Daredevil/Punisher: The Devil’s Trigger #3
I mean, okay, two good characters who have faced off before, here struggling to take down bad guys who have mysteriously been getting out of prison long before they’d even be considered for parole. Punisher wants to kill them all, solving the problem in his own emphatic way, Daredevil wants him to be more considerate.
After these two basic issues they finally work out who is behind the scheme and it’s just going to end in another big fight scene, with high potential slaughter rates.
Really pointless fodder.
ARCHIE X THE ARMY OF DARKNESS
Now this is fun!
When I was just a kid and into comics if the two local shops selling them had run out of the best main titles I would resort to any of the Monster magazines that were so prevalent, but if even those had gone I had to turn downmarket for the soppier comics, the basic cartoony stuff like Richie Rich, Quick Draw McGraw, Casper The Friendly Ghost .. and if there was nothing else whatsoever you’d end up with Archie comics. And believe me they were always the last to go because they just never fitted with English tastes being so totally American.

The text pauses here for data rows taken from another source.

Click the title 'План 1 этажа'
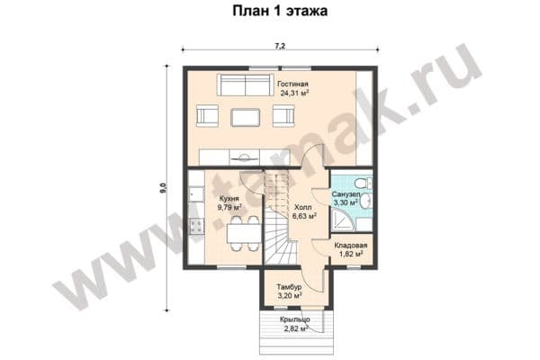280,11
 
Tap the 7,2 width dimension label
280,46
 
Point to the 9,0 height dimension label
163,188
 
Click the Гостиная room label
292,84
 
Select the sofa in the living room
245,85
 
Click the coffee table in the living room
245,118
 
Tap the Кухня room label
229,199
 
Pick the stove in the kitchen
196,227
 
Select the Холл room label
303,207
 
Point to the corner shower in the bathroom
343,220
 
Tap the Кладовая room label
351,246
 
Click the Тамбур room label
289,287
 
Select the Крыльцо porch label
295,320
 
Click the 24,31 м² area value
294,93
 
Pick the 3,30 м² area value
346,202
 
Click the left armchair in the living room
207,116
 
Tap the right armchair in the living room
284,116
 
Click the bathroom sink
366,201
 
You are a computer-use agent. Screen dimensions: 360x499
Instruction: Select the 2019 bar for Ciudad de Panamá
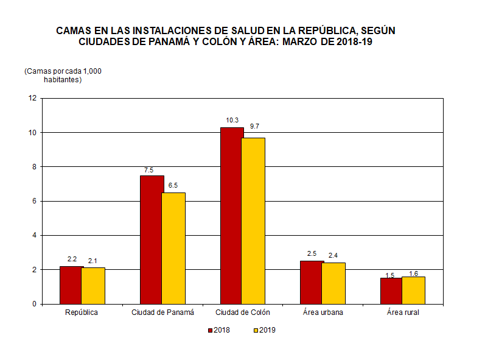(173, 248)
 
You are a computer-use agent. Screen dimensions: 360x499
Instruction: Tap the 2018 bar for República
(71, 284)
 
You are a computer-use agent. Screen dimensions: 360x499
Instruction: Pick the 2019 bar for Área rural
(413, 290)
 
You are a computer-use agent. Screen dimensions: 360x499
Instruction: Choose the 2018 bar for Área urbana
(312, 282)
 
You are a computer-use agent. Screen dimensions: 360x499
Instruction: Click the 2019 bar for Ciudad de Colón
(253, 221)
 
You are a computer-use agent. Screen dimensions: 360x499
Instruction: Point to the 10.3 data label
(232, 120)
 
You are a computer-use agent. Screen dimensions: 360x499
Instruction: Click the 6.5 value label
(173, 185)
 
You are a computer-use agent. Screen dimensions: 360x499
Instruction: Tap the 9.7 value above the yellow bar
(254, 127)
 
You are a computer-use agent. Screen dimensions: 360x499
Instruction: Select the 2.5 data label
(312, 253)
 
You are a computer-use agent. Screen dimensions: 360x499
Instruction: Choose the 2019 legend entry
(264, 330)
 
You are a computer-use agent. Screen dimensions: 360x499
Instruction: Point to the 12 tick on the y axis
(32, 98)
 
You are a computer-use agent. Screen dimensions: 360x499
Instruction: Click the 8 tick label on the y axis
(34, 167)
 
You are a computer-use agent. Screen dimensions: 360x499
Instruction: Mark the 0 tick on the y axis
(34, 304)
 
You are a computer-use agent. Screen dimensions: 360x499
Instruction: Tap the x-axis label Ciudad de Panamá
(162, 312)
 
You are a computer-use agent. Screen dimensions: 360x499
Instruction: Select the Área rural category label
(403, 312)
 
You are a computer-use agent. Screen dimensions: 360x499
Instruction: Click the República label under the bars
(81, 312)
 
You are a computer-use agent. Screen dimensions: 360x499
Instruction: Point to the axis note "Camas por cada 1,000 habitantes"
(63, 76)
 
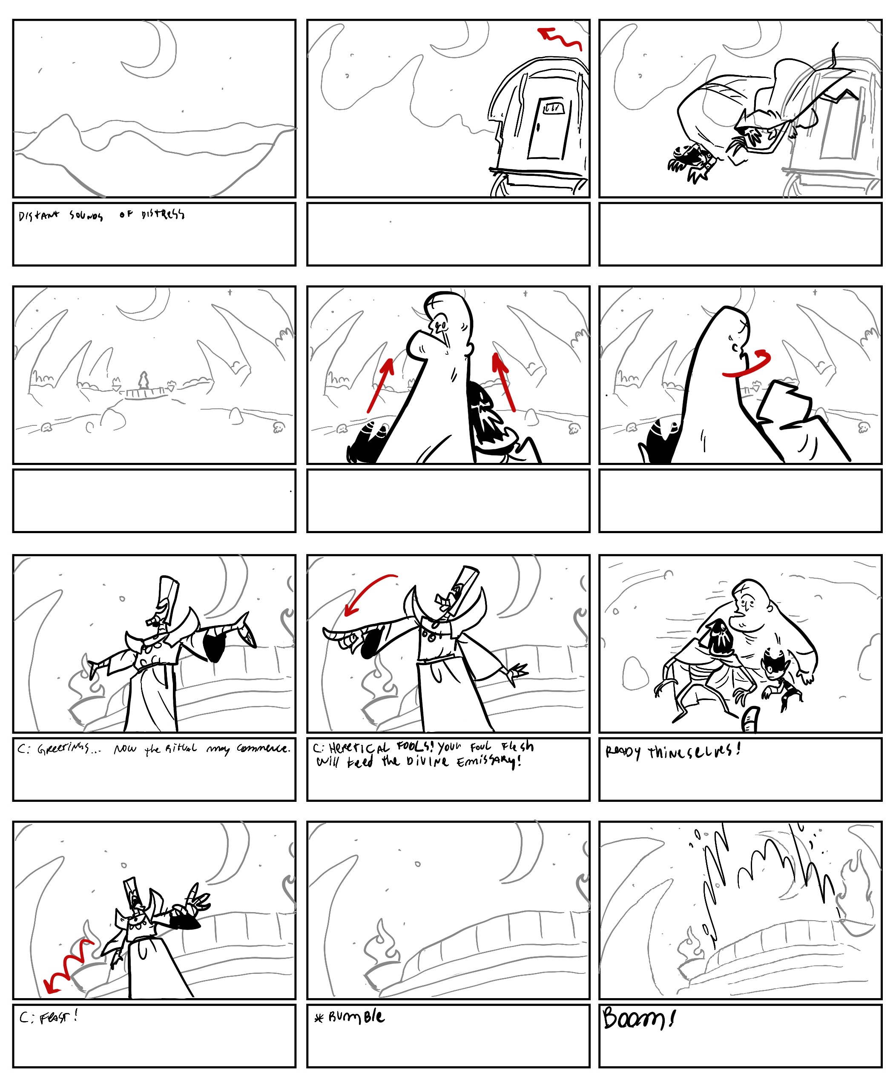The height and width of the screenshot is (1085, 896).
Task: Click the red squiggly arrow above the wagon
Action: pyautogui.click(x=560, y=39)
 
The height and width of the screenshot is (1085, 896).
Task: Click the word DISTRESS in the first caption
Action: pyautogui.click(x=163, y=214)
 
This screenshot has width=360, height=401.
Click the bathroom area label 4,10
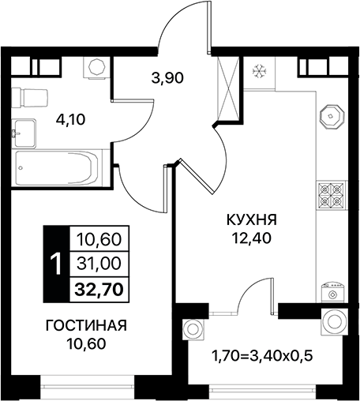[x=69, y=122]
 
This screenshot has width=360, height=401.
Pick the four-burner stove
[x=331, y=193]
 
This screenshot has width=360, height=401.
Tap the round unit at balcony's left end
[x=192, y=325]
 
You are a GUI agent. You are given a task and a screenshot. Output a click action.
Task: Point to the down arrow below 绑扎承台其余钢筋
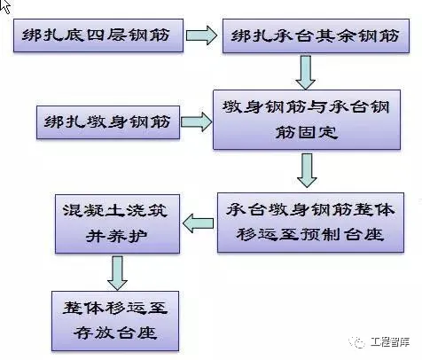coord(306,71)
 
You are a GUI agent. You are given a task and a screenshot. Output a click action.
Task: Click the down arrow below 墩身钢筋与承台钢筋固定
coord(307,169)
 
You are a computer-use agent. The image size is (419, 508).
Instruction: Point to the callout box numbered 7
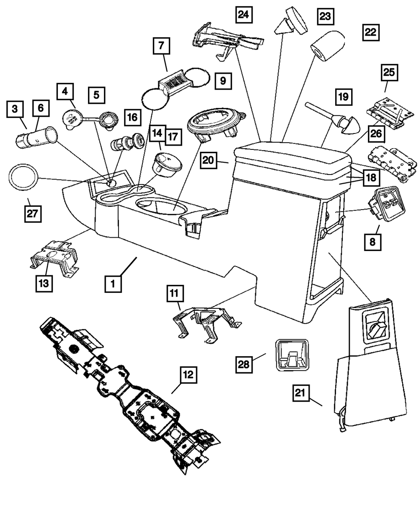coord(161,46)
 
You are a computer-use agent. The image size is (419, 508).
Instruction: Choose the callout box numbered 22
coord(370,32)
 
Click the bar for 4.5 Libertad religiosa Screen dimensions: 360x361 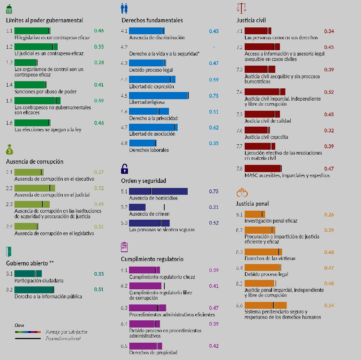click(x=159, y=96)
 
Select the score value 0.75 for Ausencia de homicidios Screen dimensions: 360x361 click(x=214, y=191)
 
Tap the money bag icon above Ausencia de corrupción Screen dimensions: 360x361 click(x=10, y=149)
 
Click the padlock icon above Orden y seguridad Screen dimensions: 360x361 click(x=125, y=168)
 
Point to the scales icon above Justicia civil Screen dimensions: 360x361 click(x=241, y=8)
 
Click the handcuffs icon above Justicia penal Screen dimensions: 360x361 click(x=241, y=192)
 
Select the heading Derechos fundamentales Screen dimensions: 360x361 click(x=152, y=20)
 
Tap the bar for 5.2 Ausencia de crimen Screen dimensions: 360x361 click(x=137, y=207)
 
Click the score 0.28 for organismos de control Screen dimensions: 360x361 click(x=99, y=63)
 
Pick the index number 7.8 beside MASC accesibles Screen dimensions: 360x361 click(x=239, y=168)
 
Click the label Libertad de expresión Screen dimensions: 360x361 click(x=151, y=87)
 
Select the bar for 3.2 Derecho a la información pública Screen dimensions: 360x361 click(x=34, y=289)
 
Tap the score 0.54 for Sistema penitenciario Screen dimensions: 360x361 click(x=329, y=305)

This one is certainly different. The characters remain as you’d expect, holier than thou, catastrophically idiotic but … with a modern horror twist, so one minute the stupid one is blabbing on about burgers and the next someone’s getting their eye gouged out. Worth trying. (The comic, not the gouging.)
Batgirl #16
Sometimes I just go for a decent cover and I liked the look of this one. I’d given up on this series ages ago, so being suddenly plunged back in, I didn’t get much out of it. Batgirl fights Nyssa Al Ghul, with a samurai type pal by her side, with some resentful army of fighters also in the mix. Symbolic flowers play a part. All pretty boring.
Harley Quinn #56 (Cover C Rahzzah Card Stock Variant)
Again, just for the over which you have to admit is delightful. No idea who’s who, as I have never liked Harley, but this a crazy ride as her and some former enemy team up to take down a crazed trophy hunter that collects second rate superheroes or villains. It’s amusing enough. Just.
Hello Darkness #16
Horror anthologies aren’t really my sort of thing as you usually only find yourself struck by one or two stories out of five, or however many they cram in, but I did like this cover, and I haven’t paid the Hello Darkness series much heed to date.
It certainly varies proceedings, unlike the DC and EC anthologies, including some unrelated full page artwork, and there’s one really sad story at the end where a father dies while trying to protect his son, unaware the son was only joking about a monster being in his closet. Horrific in its own way then…
Again, just for the cover.
























Hey Mick, have you ever read Witchblood? An awesome series by Matthew Erman and Lisa Steele, they came onto the scene with a book called Long Lost that they got published through Scout Comics, and it was pretty well received. Both series are really really good.